Tarihi gerçekleri öğrenmekle bugünün sıkıntılarını birlikte aşmaya çalışalım. Türkiye Devleti ve halkı samimiyetle ve dürüstçe, Kürd halkının temsilcileriyle kabul edilebilinir bir anlaşmanın zeminini oluşturup güvenilir işbirliğini oluşturabilirler. Türkiye Devletinin Kürd halkına karşı baskı dayatmasıyla imha politikası ahlaki değildir. Vicdani değildir. Hukuki değildir. Gerçekçi değildir. Başarılı olma şansı da yoktur. Suriye’de Kürd’lerin hak edinmelerini istememek niye? Türkiye’de Kürd halkının dili, kültürü ve topyekûn varlığı bile yok sayılıyor. Kürd halkının yok olmayı kabul etmesini düşünmek bile çirkefliktir. Kürd halkına en ağır aşağılayıcı hakarettir. Bitireceğiz, bitireceğiz dayatması çirkindir. Zavallılıktır. Tekrarla söyleyeyim gerçekçi değildir. Kürd halkı boyun eğmeyecektir. Kürd halkı bitmeyecektir. Herkes bunu kabul etsin. Bu kabul algısından sonra hep birlikte çözüme yoğunlaşalım.
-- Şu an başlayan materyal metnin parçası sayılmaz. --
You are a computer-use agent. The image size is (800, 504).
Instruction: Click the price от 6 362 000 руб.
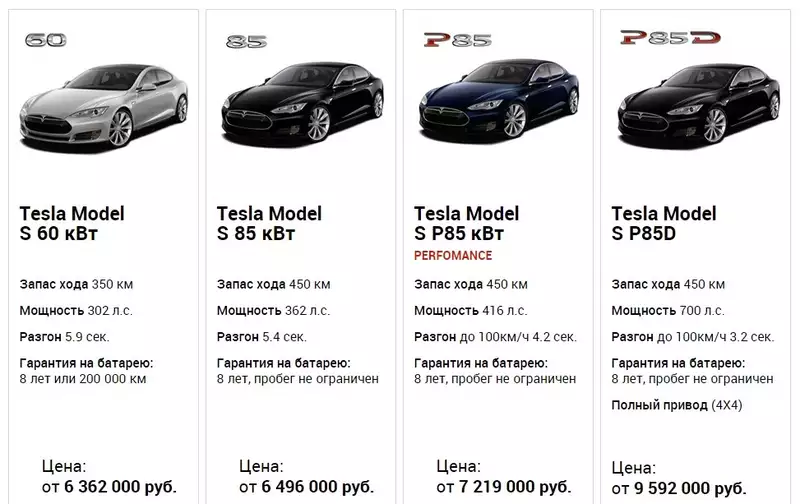pyautogui.click(x=109, y=487)
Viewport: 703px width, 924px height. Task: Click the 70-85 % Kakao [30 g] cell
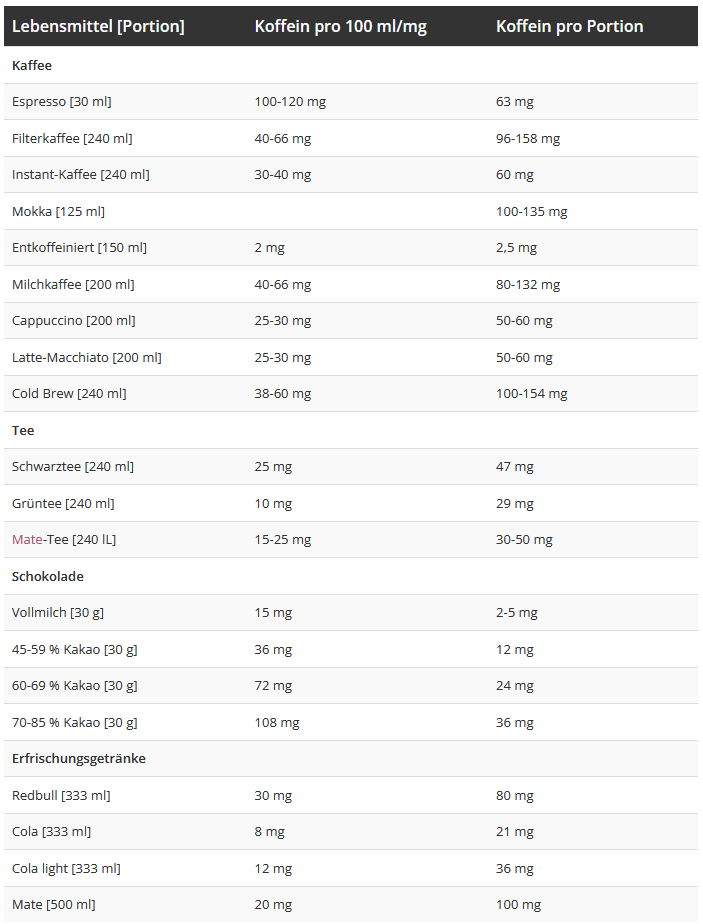(75, 723)
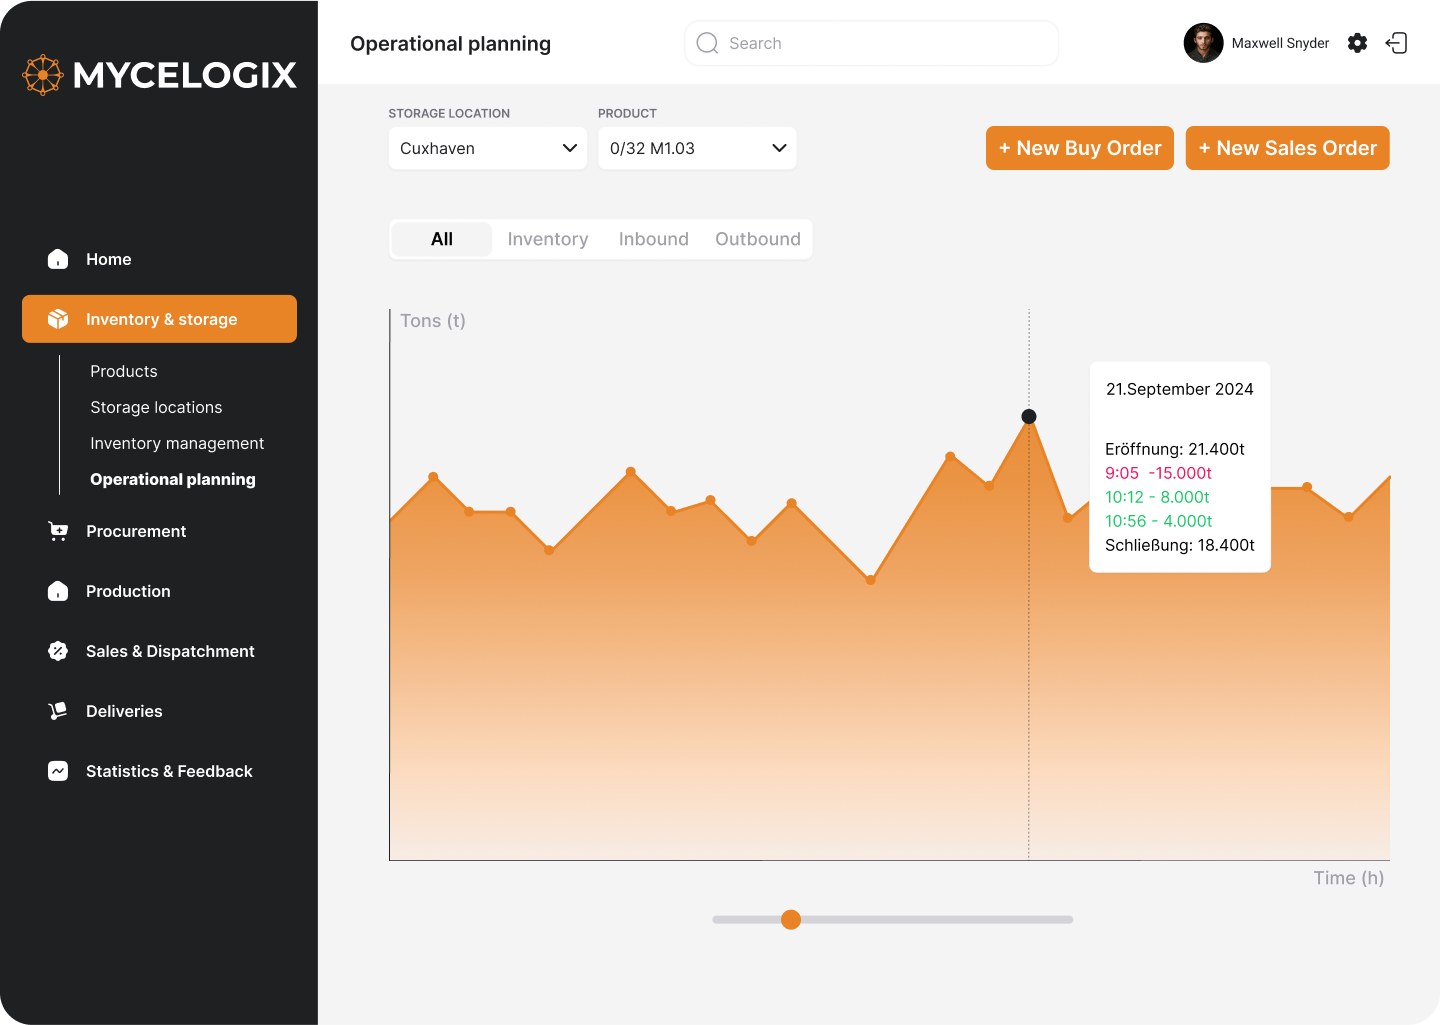The width and height of the screenshot is (1440, 1025).
Task: Switch to the Inventory tab
Action: coord(547,239)
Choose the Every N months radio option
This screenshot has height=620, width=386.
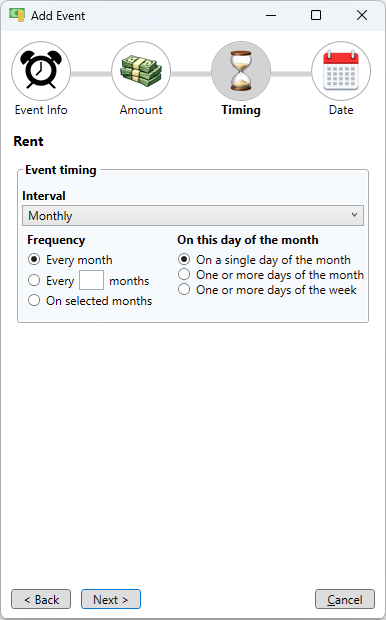(34, 280)
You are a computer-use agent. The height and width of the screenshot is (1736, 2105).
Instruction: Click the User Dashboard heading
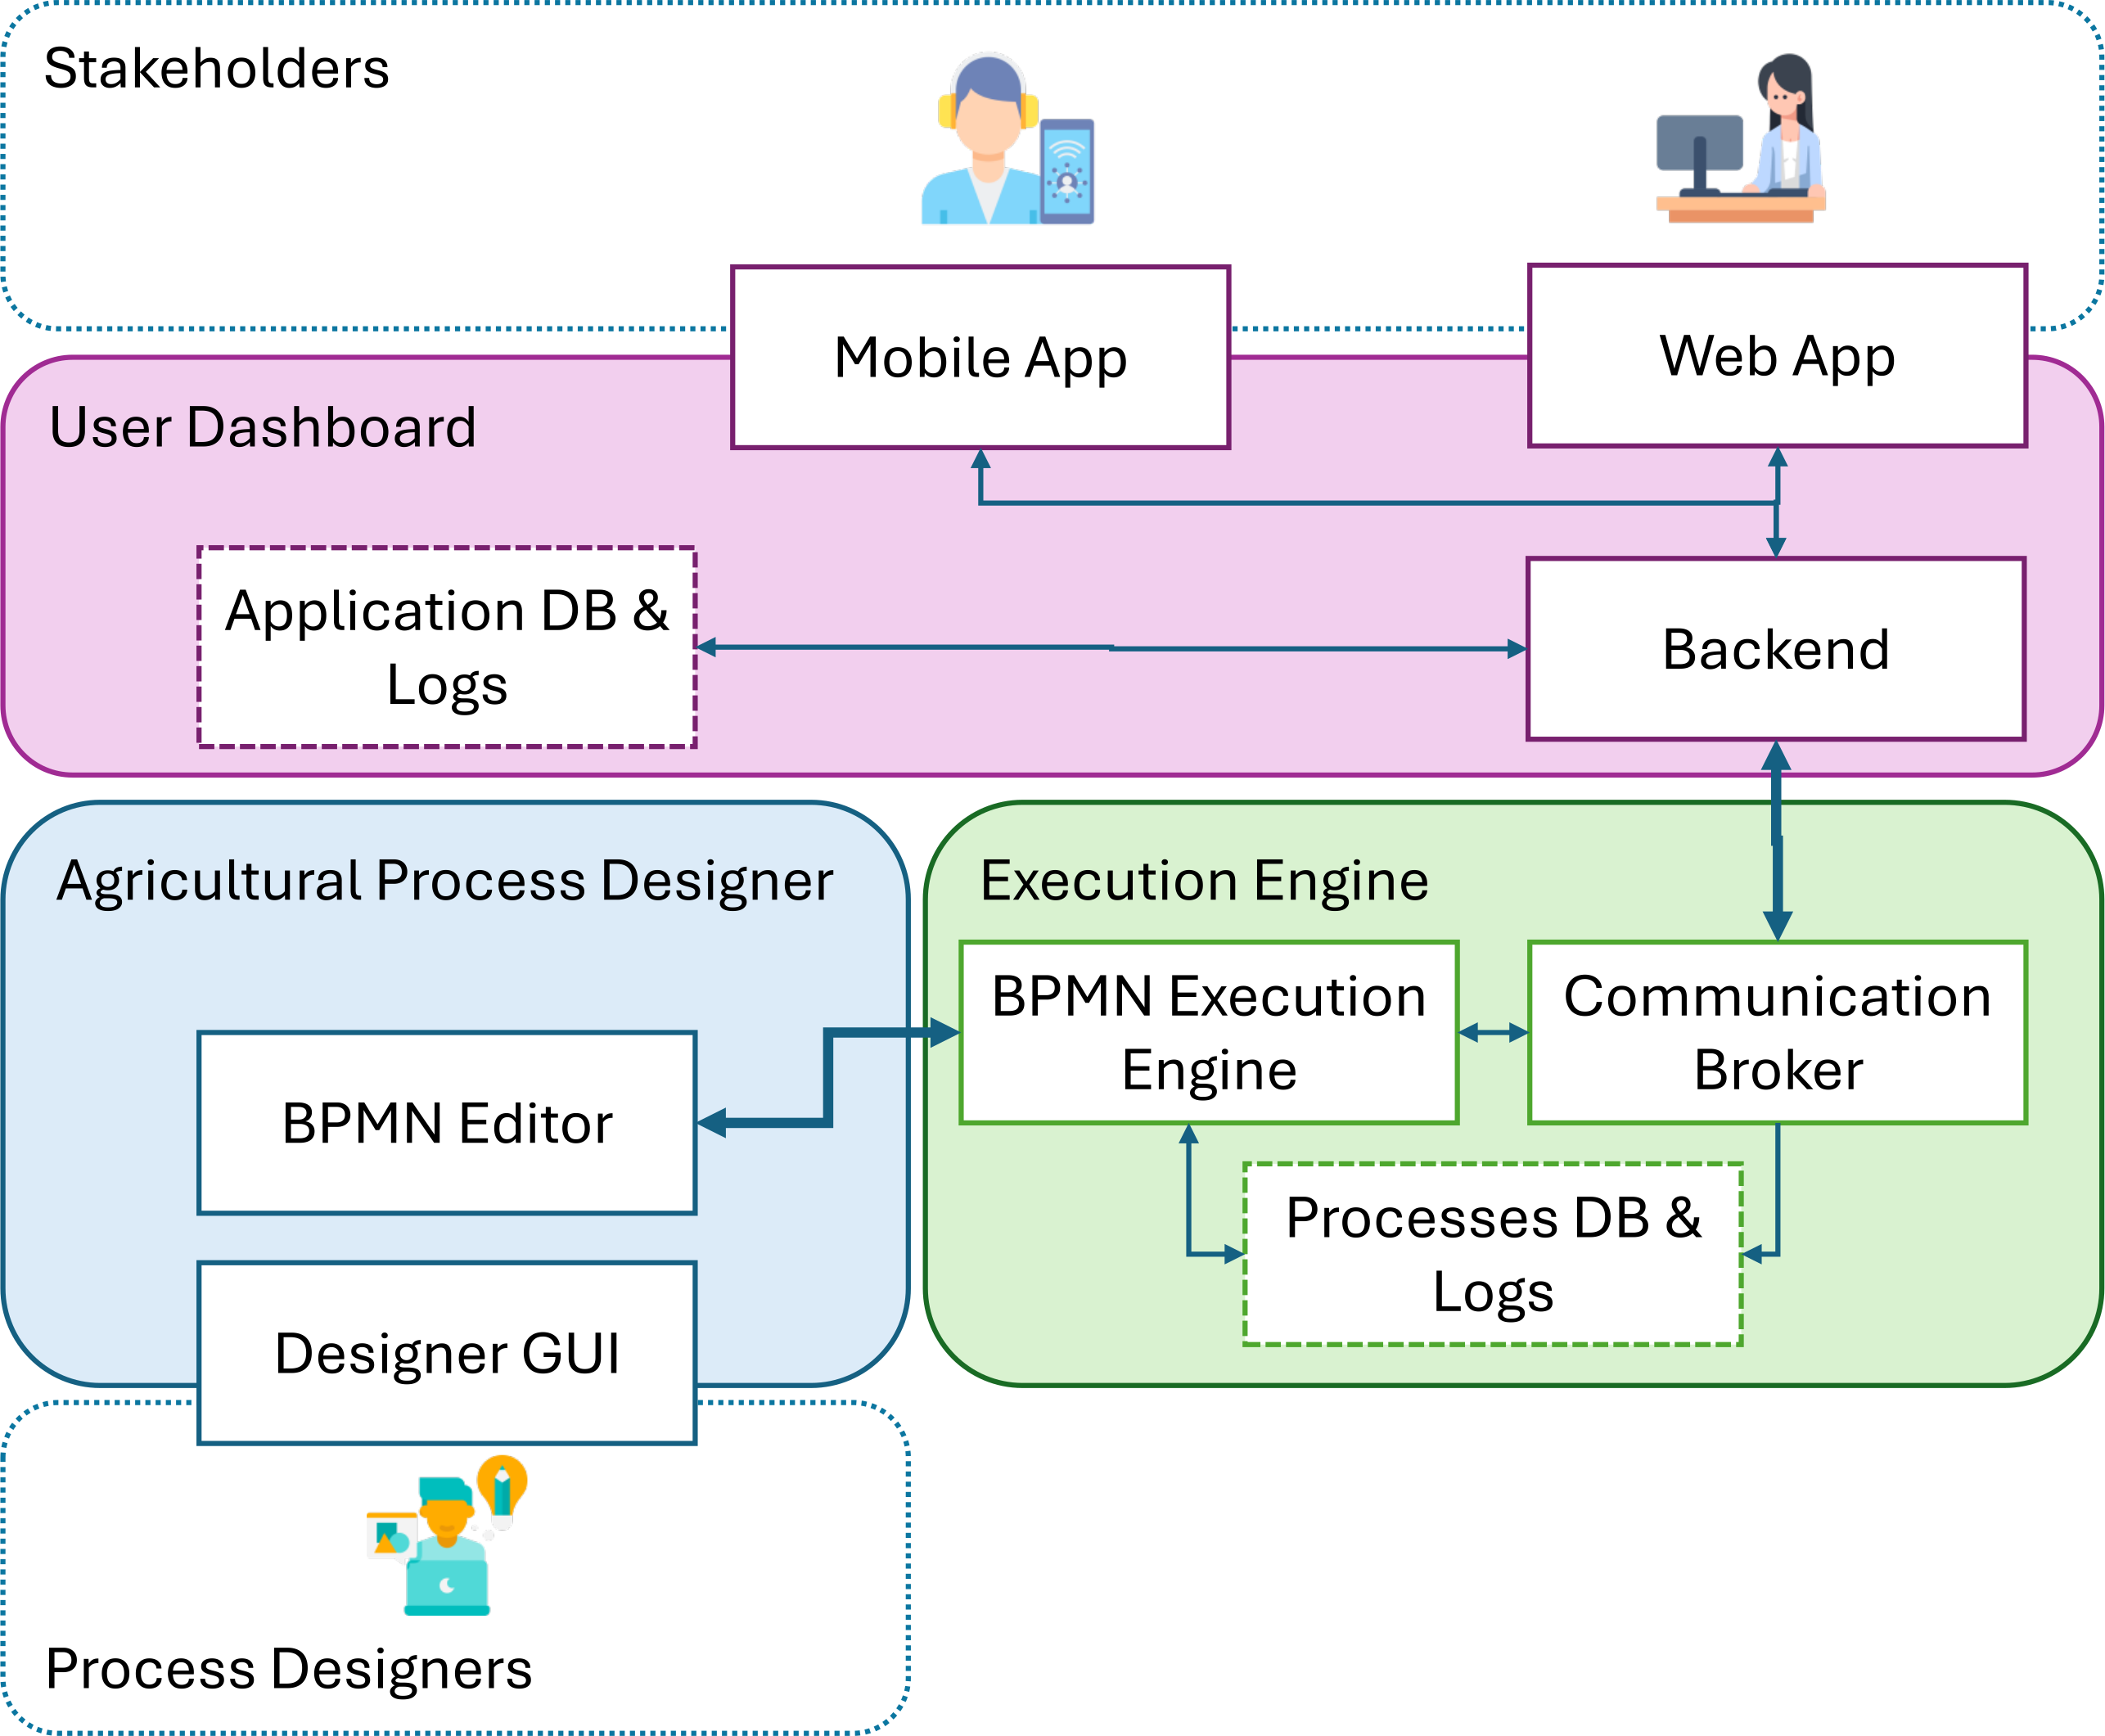(262, 427)
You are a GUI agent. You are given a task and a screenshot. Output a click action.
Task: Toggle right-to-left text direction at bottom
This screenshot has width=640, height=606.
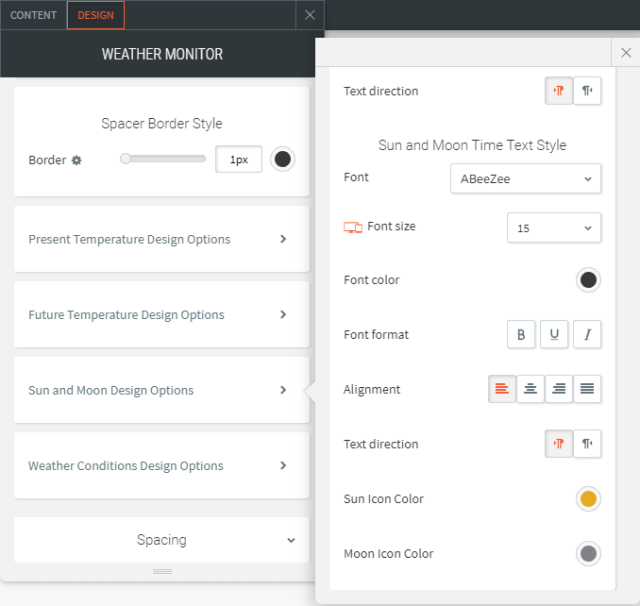click(x=588, y=444)
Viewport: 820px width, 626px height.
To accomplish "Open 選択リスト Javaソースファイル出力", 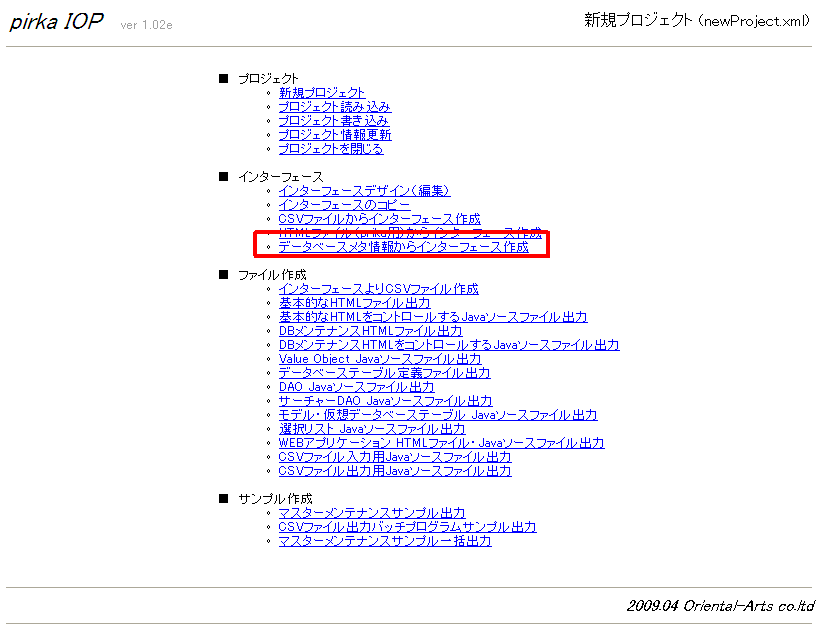I will click(x=371, y=429).
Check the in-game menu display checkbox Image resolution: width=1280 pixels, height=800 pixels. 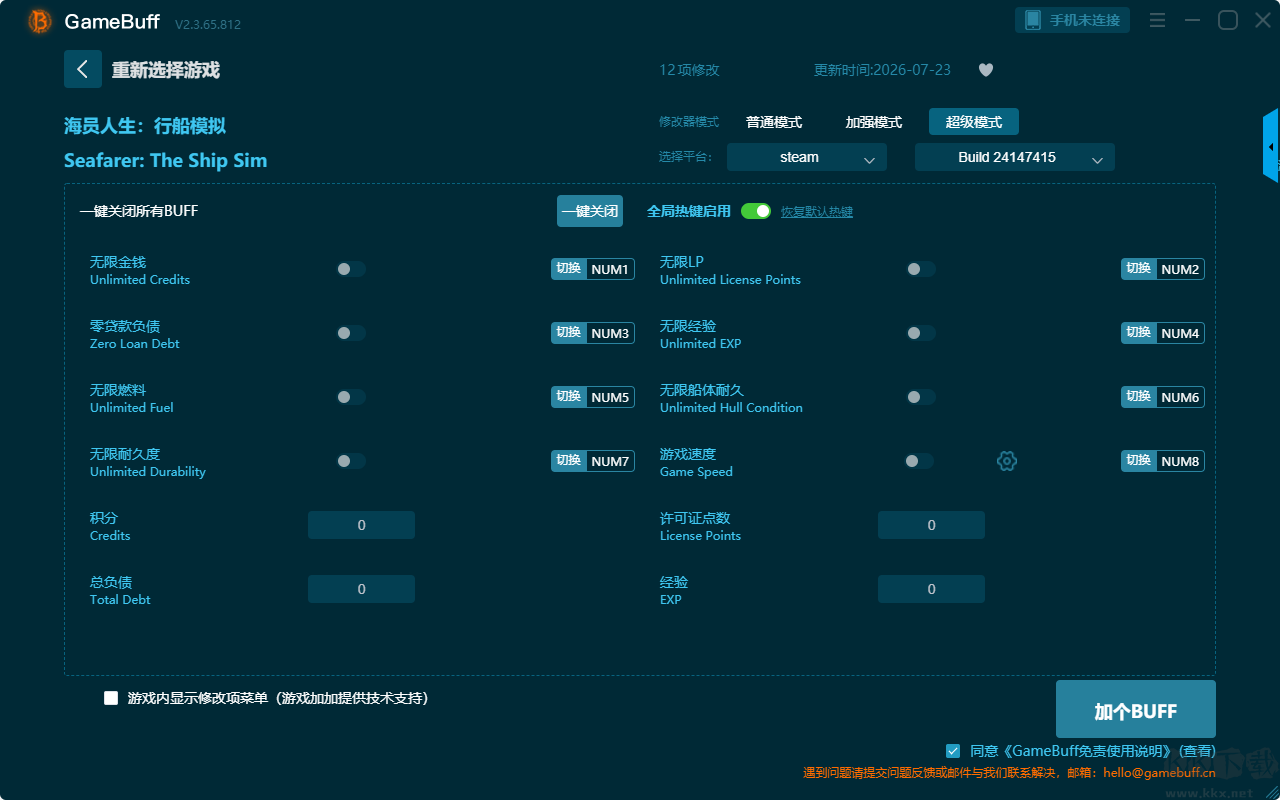point(111,698)
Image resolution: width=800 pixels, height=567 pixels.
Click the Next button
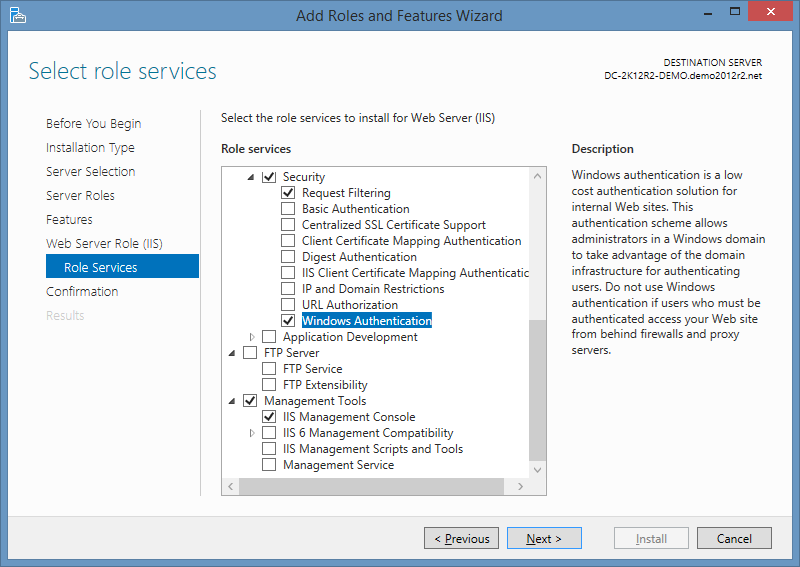543,538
Bugünün koşullarına uygun kalıcı bir mutabakatla birleşelim. Demokratik birliktelik anlaşmasını benimseyelim.

Demokratik, uygar, Birleşik Kurdistan Devletinin resmileşmesini birlikte sağlayalım. Yıkıcı terör örgütlerini birlikte yok edelim. Bu çerçevede anlaşmalarımızı resmileştirip gereği için hep birlikte çalışalım. Başka da çare yok. Kalıcı çözüm budur. Demokratik, Uygar Türkiye, Demokratik Uygar Kurdistan Birleşik Devleti iyi komşuluk prensiplerinin yanı sıra en iyi iki ortak olabilir. Osmanlı imparatorluğunun sultanı, İran’ın Şah İsmail’inin tehdidine karşı Kürd’ler kucaklaşmakla tehdidi aştı. Bugün, Türkiye’nin içinde bulunduğu tehdit çok daha büyüktür ve ciddidir. Çünkü tehdit yuvanın içindedir. Dışında değildir. Türkiye ve Kurdistan için bu vizyonu geliştirmek için çalışmalar sürerken yıkıcı terör örgütlerine karşı birlikte mücadele paralel olarak sürmelidir. Bu temelde yeni siyasi yapılanmalar da düşünülmelidir. Yobazca fırsatçılk değil, gerçekçi anlaşmalarla birliktelik kalıcı çözümü getirir. Bazı dostlarım farklı düşüncelerle, ideallerle arayış içinde olduklarını çok iyi biliyor ve anlayışla karşılıyorum. Kalıcı çözüm bu vizyondur. PKK ve HDP dâhil Kürd hareketlerini güçsüzleştirmek, etkisizleştirmek hatta ve hatta bitirmek bile mümkün olabilir. Ancak yerlerine çok daha güçlüsü ve çok daha fazla etkilisi gelir. Kürd’ler yalnızca Türkiye’de yaşamıyorlar.

Kürd’ler yalnızca Kurdistan coğrafyasında yaşamıyorlar. Dünya’nın hemen hemen her ülkesinde eğitimli ve etkin Kürd nüfusu var. Çok yoğun aktiviteler var. Hepsinin ülkeye dönüş hasreti var. Mevcut Kurdistan siyasi hareketlere de yoğun öfke var. Yeni siyasi arayışlar var. Arayışların hepsi Türkiye ile çatışmayı esas alıyor. Kürd halkının beklentisi bağımsızlıktır. Ortam bu olanağı oluşturmuş. Bunları kimse göz ardı etmesin. Çatışmayı, çarpışmayı hedef alan arayışlar yerine, Türkiye Devleti, yapıcı ve birleştirici kabul edilebilinir proje ile Kürd halkını kazanamazsa Türkiye bu darboğazı aşamaz. Bana göre bu görüş bu vizyon geliştirilmeli ve yaşama geçirilmelidir. Türkiye Devletinin daha iyi bir proje alternatifi var ise onu açıklasın. Ama bugün ki tutumda direnmek Türkiye’yi yıkıma sürükler.

Doğrular acı verebilir. Duygusal değil gerçekçi olalım. Türkiye’nin yıkıma sürüklenmesi, Kürd halkının ve benim yararıma olmaz. Türkiye halkına da yararı olmaz. Dünya’ya da yararı olmaz. Yıkım yıkımı getirir. Öne sürdüğüm proje gerçekçi ve inşa edici vizyondur. Yıkıcı çatışmalar, çarpışmalar on yıllar sürse de herkes çektiğiyle kalır. Sonuç bu vizyondur. Türkiye, İran ve Rusya inisiyatifi doğru perspektifle başarıya kavuşur. Yoksa yıkımı genişletip hızlandırır. Sorunlar var. Kaynağı bellidir. Sorunların kaynağı giderilmezse sorun süreklileşir. İçinde bulunduğumuz durum budur.